Cécile Siewe (photo at left) director general for CanmetENERGY-Devon at Natural Resources Canada, said on the summit’s opening day that one aim of clean technology is to enhance public confidence in natural resources development.

The federal government’s goal under “Mission Innovation,” is to double the investment in clean energy research and development by 2020, to $80 million per year from $400 million, Siewe said.

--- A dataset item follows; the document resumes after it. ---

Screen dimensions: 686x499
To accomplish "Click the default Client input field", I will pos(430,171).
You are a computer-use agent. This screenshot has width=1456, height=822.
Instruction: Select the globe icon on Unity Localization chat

In February, the Alberta and federal governments signed a memorandum of understanding on clean energy research and technology, to establish a framework for collaboration on research and innovation promoting “responsible and sustainable” development of oilsands and heavy oil. The MOU, which includes several “flagship initiatives,” is designed to:

  • focus the relevant components of the research and innovation system on the challenges of responsible and sustainable development of clean energy and energy innovation;

  • bring together the best expertise within the research and innovation system, including, but not limited to Natural Resources Canada, CanmetENERGY (Devon, Ottawa, Varennes) and Alberta Innovates;

  • enable other organizations in the research and innovation system to participate, such as post-secondary institutions, industry labs, innovative capacity of other government departments and consortia that relate to the objectives of this MOU;

  • draw on expertise and enabling technology platforms resident in other research and innovation system organizations;

  • maintain the world-renowned status of Alberta’s and Canada’s energy research and innovation capacity; and

  • work collaboratively with industry to achieve the outcomes that the Governments of Alberta and Canada desire for responsible sustainable oil sands development.

Long-terms goals of the MOU are to: support the transition of Alberta towards a “low carbon, circular economy,” and capitalize on opportunities to develop new technology products and services for global opportunities; support industrial growth and diversification; and enable the development and investment in large-scale clean tech projects.